Not a security concern. I do industrial network security professionally and am well versed in the sorry state of network security around the world. Internet wide scans already happen regularly. And I do mean EVERY IP on the internet. Shodan is one example. The data is publicly available. The linux program massscan is able to scan the entire internet in 6 minutes on a high bandwidth connection. Security through obscurity is not a viable option. Ever. Also the minetest client does not listen for connections, it only establishes them. So it's not broadcasting an attack vector. If the client does happen to have other services on that IP, that is already public and should have already been secured. The client pinging minetest servers doesn't present any additional security risk.

As to the factor of delay, I can send out and get back 200 pings to google.com in ~5 seconds doing it sequentially, waiting for a response before sending out the next. To your MT server it's ~10 sec for 200 sequentially and ~2.8s if I don't wait for a response before sending another, with an average ping of 52.83ms from here on the east coast of the US. Tested as I'm writing this. This is how 99% of online games determine ping even if they don't use actual icmp packets for their "ping". If ping is to be used as a metric it literally has to be this way. If it's not direct client to server it has no meaning. The lowest ping servers for that client will return the icmp packet the quickest anyway so they would be the first to populate. This has the added benefit of moving geographically closer servers closer to the top for a client which aids in having players who can understand each other's language.

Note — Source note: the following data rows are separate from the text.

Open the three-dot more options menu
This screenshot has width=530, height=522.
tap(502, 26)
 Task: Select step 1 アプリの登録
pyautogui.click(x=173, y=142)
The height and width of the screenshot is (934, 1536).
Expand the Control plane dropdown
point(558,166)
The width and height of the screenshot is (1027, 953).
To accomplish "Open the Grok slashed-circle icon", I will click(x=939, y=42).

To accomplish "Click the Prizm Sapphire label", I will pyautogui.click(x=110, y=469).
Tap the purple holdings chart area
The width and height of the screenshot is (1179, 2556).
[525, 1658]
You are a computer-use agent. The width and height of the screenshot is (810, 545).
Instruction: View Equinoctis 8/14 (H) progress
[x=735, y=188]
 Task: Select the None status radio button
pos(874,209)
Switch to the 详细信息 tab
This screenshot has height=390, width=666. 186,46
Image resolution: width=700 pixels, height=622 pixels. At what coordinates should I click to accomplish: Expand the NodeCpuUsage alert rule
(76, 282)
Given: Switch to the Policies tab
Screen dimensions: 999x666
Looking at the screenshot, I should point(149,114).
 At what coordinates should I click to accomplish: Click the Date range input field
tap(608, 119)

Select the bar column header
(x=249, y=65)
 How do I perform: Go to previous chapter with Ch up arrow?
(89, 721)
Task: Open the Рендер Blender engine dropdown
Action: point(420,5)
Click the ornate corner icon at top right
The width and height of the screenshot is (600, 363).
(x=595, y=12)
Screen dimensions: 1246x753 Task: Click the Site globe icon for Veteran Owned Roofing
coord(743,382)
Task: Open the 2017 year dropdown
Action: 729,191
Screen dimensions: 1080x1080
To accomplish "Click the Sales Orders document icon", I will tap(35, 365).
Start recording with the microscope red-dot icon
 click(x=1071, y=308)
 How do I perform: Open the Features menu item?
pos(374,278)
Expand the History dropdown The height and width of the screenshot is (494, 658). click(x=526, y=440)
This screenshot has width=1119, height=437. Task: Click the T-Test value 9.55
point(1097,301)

Some method if limiting ping rate to a server would probably be useful but the same could be said for the minetest server service if it is not already in place. Otherwise DOS attacks are a possibility. Even with such they still are. If the attacker has a bigger pipe than your connection does, you're just screwed. This is why DDOS attacks are so hard to stop. This is probably best done at the firewall anyway. That's how rate limiting is generally done in the enterprise world at least.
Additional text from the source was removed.